COMPLETE THE FOLLOWING:
1. In the dump-guest-memory patch, can you copy everything from "diff --git a/scripts/dump-guest-memory.py" down to "the top-level directory.", switching "Authors" to "Contributors"?
2. Can you pick up the dump-guest-memory patch after its last line and keep it going?

GIVEN PASSAGE:
* BEGIN *
By modelling the ELF with ctypes we not only gain full python 3
support but can also create dumps for different architectures more easily.

Tested-by: Andrew Jones <drjones@redhat.com>
Acked-by: Laszlo Ersek <lersek@redhat.com>
Signed-off-by: Janosch Frank <frankja@linux.vnet.ibm.com>
---
 scripts/dump-guest-memory.py | 486 ++++++++++++++++++++++++++++---------------
 1 file changed, 322 insertions(+), 164 deletions(-)

diff --git a/scripts/dump-guest-memory.py b/scripts/dump-guest-memory.py
index 2cf7365..7acce65 100644
--- a/scripts/dump-guest-memory.py
+++ b/scripts/dump-guest-memory.py
@@ -6,6 +6,7 @@
 #
 # Authors:
 #   Laszlo Ersek <lersek@redhat.com>
+#   Janosch Frank <frankja@linux.vnet.ibm.com>
 #
 # This work is licensed under the terms of the GNU GPL, version 2 or later. See
 # the COPYING file in the top-level directory.
* END *
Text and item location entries
* BEGIN *
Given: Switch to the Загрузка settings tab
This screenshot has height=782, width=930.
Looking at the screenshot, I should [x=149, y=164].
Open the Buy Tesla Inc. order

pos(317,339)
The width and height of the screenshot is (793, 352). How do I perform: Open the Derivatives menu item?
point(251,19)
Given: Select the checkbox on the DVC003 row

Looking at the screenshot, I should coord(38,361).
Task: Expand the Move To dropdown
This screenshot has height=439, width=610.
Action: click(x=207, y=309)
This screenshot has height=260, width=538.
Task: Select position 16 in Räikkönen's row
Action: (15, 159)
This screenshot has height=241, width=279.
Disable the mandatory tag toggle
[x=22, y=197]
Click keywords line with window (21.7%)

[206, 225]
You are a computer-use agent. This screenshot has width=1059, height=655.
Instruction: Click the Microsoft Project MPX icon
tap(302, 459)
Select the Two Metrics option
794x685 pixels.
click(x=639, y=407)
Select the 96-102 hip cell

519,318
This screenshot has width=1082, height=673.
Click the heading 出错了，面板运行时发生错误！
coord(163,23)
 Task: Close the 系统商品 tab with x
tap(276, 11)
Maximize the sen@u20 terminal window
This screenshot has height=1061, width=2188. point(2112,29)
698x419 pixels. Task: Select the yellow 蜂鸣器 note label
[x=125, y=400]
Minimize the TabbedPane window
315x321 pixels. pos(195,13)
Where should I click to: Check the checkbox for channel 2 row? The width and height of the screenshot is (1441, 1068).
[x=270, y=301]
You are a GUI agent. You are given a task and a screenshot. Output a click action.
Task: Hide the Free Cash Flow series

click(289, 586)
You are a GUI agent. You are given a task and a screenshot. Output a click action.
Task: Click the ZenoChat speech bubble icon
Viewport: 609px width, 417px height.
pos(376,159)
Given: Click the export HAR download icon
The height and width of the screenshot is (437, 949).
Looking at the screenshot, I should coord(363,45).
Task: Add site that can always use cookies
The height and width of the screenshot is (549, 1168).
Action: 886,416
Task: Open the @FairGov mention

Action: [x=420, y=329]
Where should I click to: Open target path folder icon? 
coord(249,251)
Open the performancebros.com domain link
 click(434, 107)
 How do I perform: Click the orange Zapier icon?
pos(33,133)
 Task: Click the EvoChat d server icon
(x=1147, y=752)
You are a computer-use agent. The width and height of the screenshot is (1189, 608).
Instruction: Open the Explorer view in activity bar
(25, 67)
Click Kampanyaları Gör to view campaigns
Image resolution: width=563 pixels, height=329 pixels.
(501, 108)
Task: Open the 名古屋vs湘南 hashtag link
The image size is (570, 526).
* END *
SET OF ANSWERS:
1.
diff --git a/scripts/dump-guest-memory.py b/scripts/dump-guest-memory.py
index 2cf7365..7acce65 100644
--- a/scripts/dump-guest-memory.py
+++ b/scripts/dump-guest-memory.py
@@ -6,6 +6,7 @@
 #
 # Contributors:
 #   Laszlo Ersek <lersek@redhat.com>
+#   Janosch Frank <frankja@linux.vnet.ibm.com>
 #
 # This work is licensed under the terms of the GNU GPL, version 2 or later. See
 # the COPYING file in the top-level directory.

2.
@@ -15,58 +16,303 @@
 # "help data" summary), and it should match how other help texts look in
 # gdb.
 
-import struct
+import ctypes
 
 UINTPTR_T = gdb.lookup_type("uintptr_t")
 
 TARGET_PAGE_SIZE = 0x1000
 TARGET_PAGE_MASK = 0xFFFFFFFFFFFFF000
 
-# Various ELF constants
-EM_X86_64   = 62        # AMD x86-64 target machine
-ELFDATA2LSB = 1         # little endian
-ELFCLASS64  = 2
-ELFMAG      = "\x7FELF"
-EV_CURRENT  = 1
-ET_CORE     = 4
-PT_LOAD     = 1
-PT_NOTE     = 4
-
 # Special value for e_phnum. This indicates that the real number of
 # program headers is too large to fit into e_phnum. Instead the real
 # value is in the field sh_info of section 0.
 PN_XNUM = 0xFFFF
 
-# Format strings for packing and header size calculation.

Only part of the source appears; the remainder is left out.